In der Schweiz existieren weder ein allgemeines Recht noch eine allgemeine Pflicht zur Weiterbildung. Prägender Begriff des schweizerischen Weiterbildungssystems ist der Begriff „Selbstverantwortung“. Beachtet man die Weiterbildungsstatistik der Schweiz, so wird man allerdings nicht umhin kommen zu sagen: Unter dem Prinzip „Selbstverantwortung“ ist zwar viel Positives entstanden. Aber insgesamt stellt sich die Weiterbildungssituation in der Schweiz als nicht besonders überzeugend dar. Vor allem weniger Qualifizierte, Angestellte in kleineren Betrieben, Personen in unteren Chargen und Frauen sind in der Weiterbildung massiv untervertreten. Was ist der Grund dafür?

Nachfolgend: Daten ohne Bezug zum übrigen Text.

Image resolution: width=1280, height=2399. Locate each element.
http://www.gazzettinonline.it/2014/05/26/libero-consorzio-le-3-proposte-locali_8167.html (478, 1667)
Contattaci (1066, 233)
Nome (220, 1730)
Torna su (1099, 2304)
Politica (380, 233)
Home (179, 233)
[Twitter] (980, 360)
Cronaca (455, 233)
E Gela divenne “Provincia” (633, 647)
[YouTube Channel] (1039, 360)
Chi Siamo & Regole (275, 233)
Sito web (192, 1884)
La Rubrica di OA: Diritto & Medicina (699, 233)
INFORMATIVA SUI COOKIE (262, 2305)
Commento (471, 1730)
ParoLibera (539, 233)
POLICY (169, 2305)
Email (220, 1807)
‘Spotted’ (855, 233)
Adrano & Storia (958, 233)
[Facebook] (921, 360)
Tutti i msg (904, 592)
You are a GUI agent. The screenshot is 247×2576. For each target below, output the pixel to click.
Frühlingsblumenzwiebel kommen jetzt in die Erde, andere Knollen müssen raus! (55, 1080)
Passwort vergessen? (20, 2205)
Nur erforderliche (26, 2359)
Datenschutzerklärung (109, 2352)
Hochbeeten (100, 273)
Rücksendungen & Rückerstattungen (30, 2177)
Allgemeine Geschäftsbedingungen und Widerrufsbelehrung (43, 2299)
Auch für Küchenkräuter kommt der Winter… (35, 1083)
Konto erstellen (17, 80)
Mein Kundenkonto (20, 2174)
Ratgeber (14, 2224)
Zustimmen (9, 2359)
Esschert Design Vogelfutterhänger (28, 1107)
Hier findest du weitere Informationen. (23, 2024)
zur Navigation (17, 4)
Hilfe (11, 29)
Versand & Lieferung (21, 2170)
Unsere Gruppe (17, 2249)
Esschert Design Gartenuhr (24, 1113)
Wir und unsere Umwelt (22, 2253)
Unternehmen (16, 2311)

Rahmenbedingungen sind nicht für alle gleich

Selbstverantwortung in Sachen Weiterbildung ist einfacher wahrzunehmen, wenn die Rahmenbedingungen stimmen. In der Schweiz gilt der Grundsatz, dass wer über mehr persönliche Ressourcen (Bildung, Finanzen) verfügt, vom Arbeitgeber auch eher für Weiterbildungsmassnahmen in Form von Zeit und Geld unterstützt wird. Wer hingegen über weniger persönliche Ressourcen (Bildung, Finanzen) verfügt, wird vom Arbeitgeber kaum finanzielle und zeitliche Unterstützung erhalten. Für diese Personen ist es daher üblicherweise auch viel schwieriger und manchmal sogar unmöglich, an einer Weiterbildung teilzunehmen. Die Forderung, dass der Arbeitgeber allen Angestellten mindestens drei Tage Weiterbildung zu ermöglichen hat, möchte die frappante Ungleichbehandlung minimieren. Allen soll die Möglichkeit eröffnet werden, an Weiterbildung teilzunehmen.

Nicht auf die Verweigerer hören

Gegen diese Idee werden viele Arbeitgeber opponieren, vor allem jene, die nicht bereit sind, ihre Angestellten weiterzubilden. Für sich selber und ihren Betrieb fordern sie zwar optimale Wettbewerbsbedingungen (tiefe Steuern, wenig administrative Hürden, gut ausgebildetes Personal). Ihren Angestellten verweigern sie aber die Möglichkeit, auf dem Arbeitsmarkt wettbewerbsfähig zu bleiben. So kann es vorkommen, dass bei Betriebsschliessungen für Angestellte Lösungen gefunden werden müssen, die während 20 Jahren nie weitergebildet wurden und deshalb bildungsungewohnt sind. Sie sind kaum mehr arbeitsmarktfähig, wenig flexibel und damit schwer oder nicht mehr vermittelbar. Die Meinung der Verweigerer darf nicht der Standard einer modernen Industrie- und Dienstleistungswirtschaft sein. Die drei Tage obligatorische Weiterbildung müssen als Minimum für alle gelten.

Weiterbildung scheitert oft an der Planung

Viele Arbeitsverträge sehen heute schon die Möglichkeit von Weiterbildung vor. Oft werden die Möglichkeiten aber nicht genutzt. Warum? Ein wichtiger Grund ist, dass die Weiterbildung in einem Betrieb nicht – wie zum Beispiel die Ferien – geplant wird. Wenn dann der Wunsch aufkommt, diese oder jene Weiterbildung zu machen, fehlt oft die Zeit oder die Möglichkeit, sich dazu im Betrieb freizumachen. Ein Obligatorium würde hier Abhilfe schaffen, weil dann Weiterbildung frühzeitig in die Ressourcenplanung eines Betriebs aufgenommen werden muss.

Fehlende Angebote für wenig Qualifizierte

Die Weiterbildungssituation ist auch davon geprägt, dass das Angebot für wenig Qualifizierte nicht optimal ausgebaut ist. Weil die Arbeitgeber kaum oder wenig in die unteren Chargen investieren, ist auch kein entsprechender Markt entstanden. Kurse für Manager gibt es zuhauf. Bildungsangebote für Gruppenleiter auf unterer Stufe finden sich kaum. Ein Obligatorium würde diese Situation verändern und endlich auch ein spannendes Angebot für wenig qualifizierte Personen entstehen lassen, und zwar mit einer Methodik und Didaktik, die auf diese Personen besonders Rücksicht nimmt.